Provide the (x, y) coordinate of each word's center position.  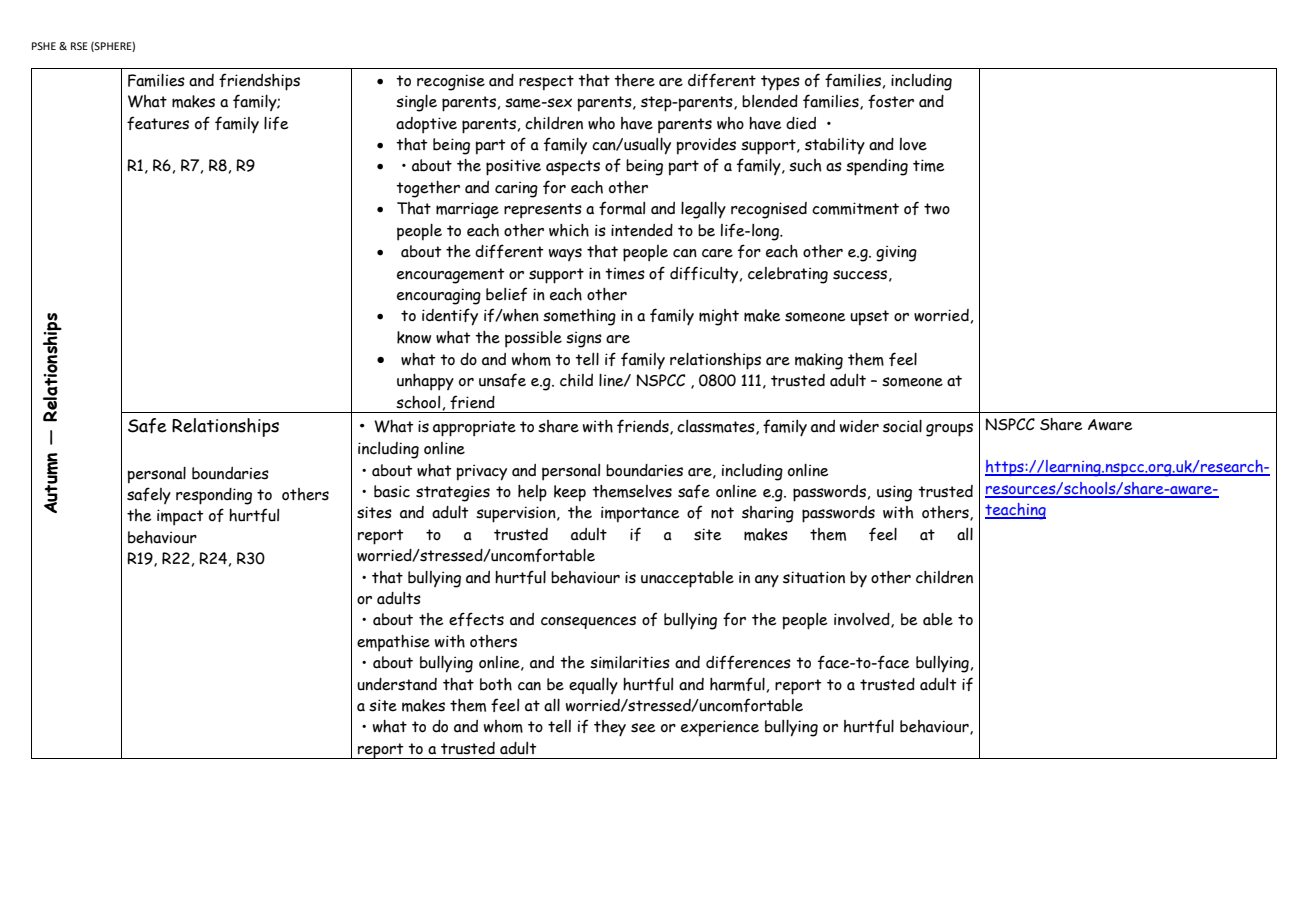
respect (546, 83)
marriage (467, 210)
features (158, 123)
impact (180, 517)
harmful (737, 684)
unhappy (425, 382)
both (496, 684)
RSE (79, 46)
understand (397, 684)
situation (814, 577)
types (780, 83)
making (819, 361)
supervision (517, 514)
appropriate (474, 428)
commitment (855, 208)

:: Stated goal ::
Please copy out every line of the listing above without changing anything, and leave out the picture.

:: Solution to the exercise ::
Provide the (x, y) coordinate of each word's center position.  
respect (546, 83)
marriage (467, 210)
features (158, 123)
impact (180, 517)
harmful (737, 684)
unhappy (425, 382)
both (496, 684)
RSE (79, 46)
understand (397, 684)
situation (814, 577)
types (780, 83)
making (819, 361)
supervision (517, 514)
appropriate (474, 428)
commitment (855, 208)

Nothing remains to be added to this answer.